I think I am a very big loser. I have nothing. All my classmates got married while I am not. I don't have a good job, because it can not enhance my capability. In other words it is a waste of time. Still remembered clearly that I told my new friend how much my salary is, she break her promise to chat with me this afternoon, I can not accept that I was deemed as a poor guy, if I were rich, she won't do that, I know my low salary makes her embarrassed, she left me away.
Life is like a teacher, it teaches you over and over again until you learned it. Because of this thing, my feeling is very bad now, it hurts me so much, only the music "endless horizon" by Bandari can alleviate my inner pain. And I wrote of this blog, just like before to record such things, because I know someday in the future I can see the footprint of my life.
What bothers me most is still the job, I must find a new job. Just like my parents thought, if I couldn't get a job when I resign the current job, how should I do? Yes, I know it really takes risk, but if I want to be successful I must find a high salary job, or make more money by myself. It is always said opportunity is everywhere, but why can't I see it? Am I lack of my own opinion? But one thing is assured, I am an introvert, not very good at networking.
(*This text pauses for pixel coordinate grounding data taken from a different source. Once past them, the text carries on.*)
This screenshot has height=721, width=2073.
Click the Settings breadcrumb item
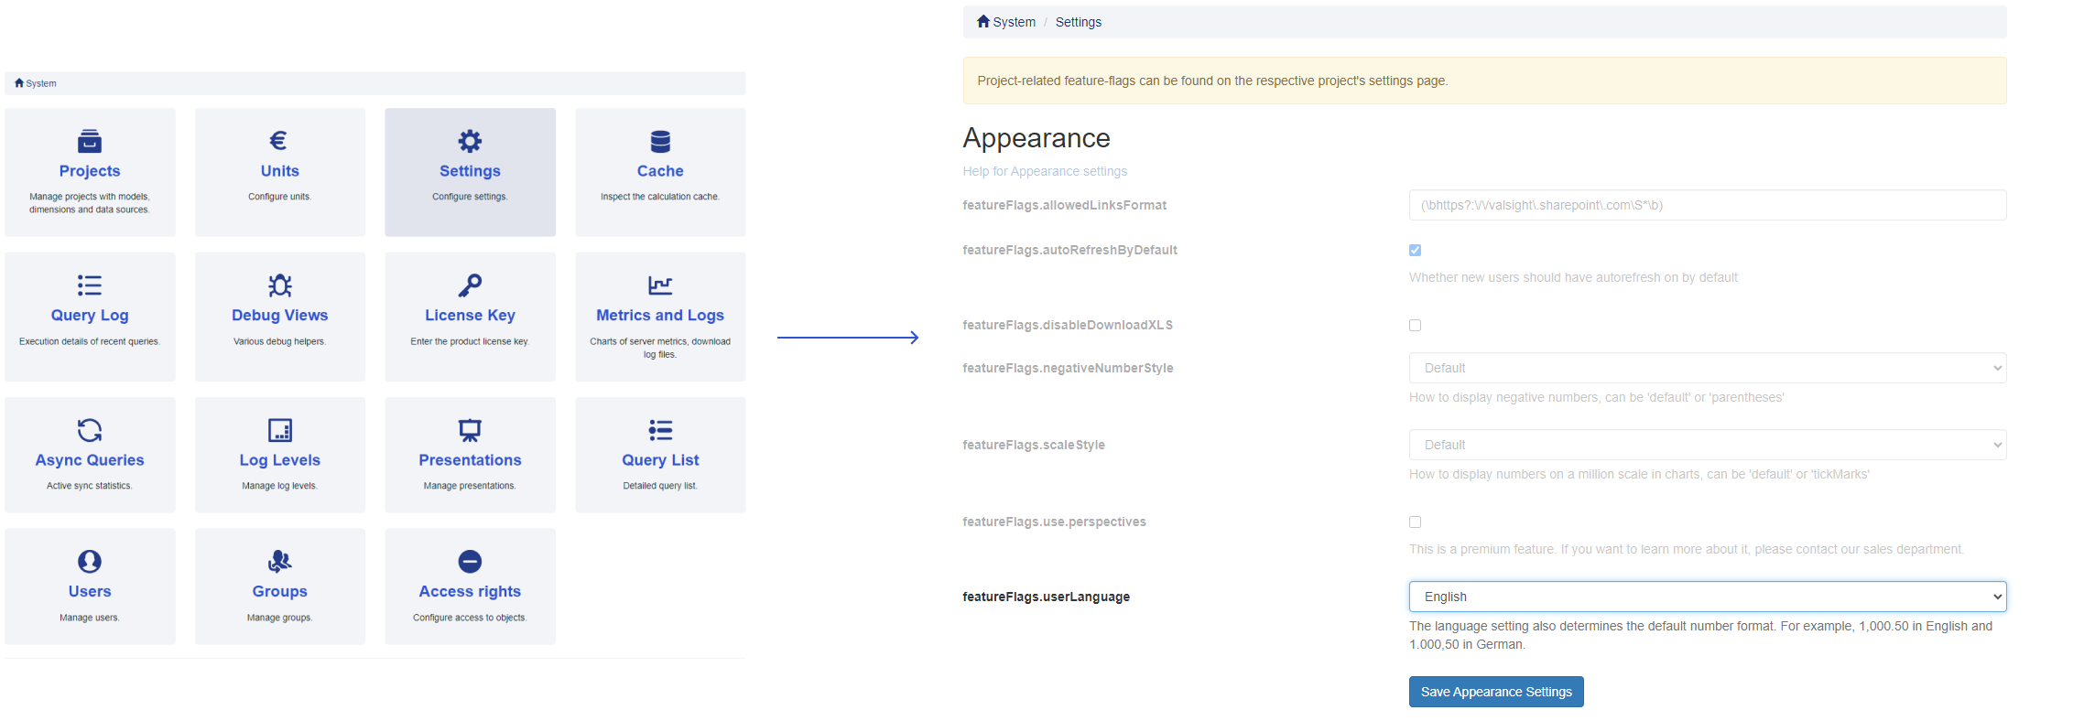(x=1078, y=22)
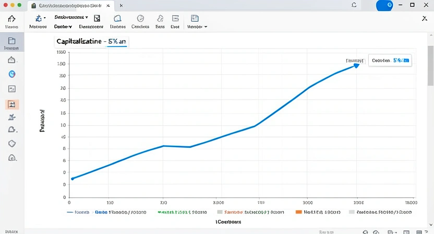Screen dimensions: 434x234
Task: Close the panel using toolbar X button
Action: pyautogui.click(x=424, y=18)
I should forget about this thing, this new friend. Life is beautiful, I should enjoy life and embrace it. Only a good thing is I am a man with my own dream, I will never give up until I achieve it. Whenever I think of my dream, I can feel power is gathered in my body, so I should care about my health and take care of my body. And I hope all of you, who read it by chance or not, all put the health first and have a young heart, a beautiful life.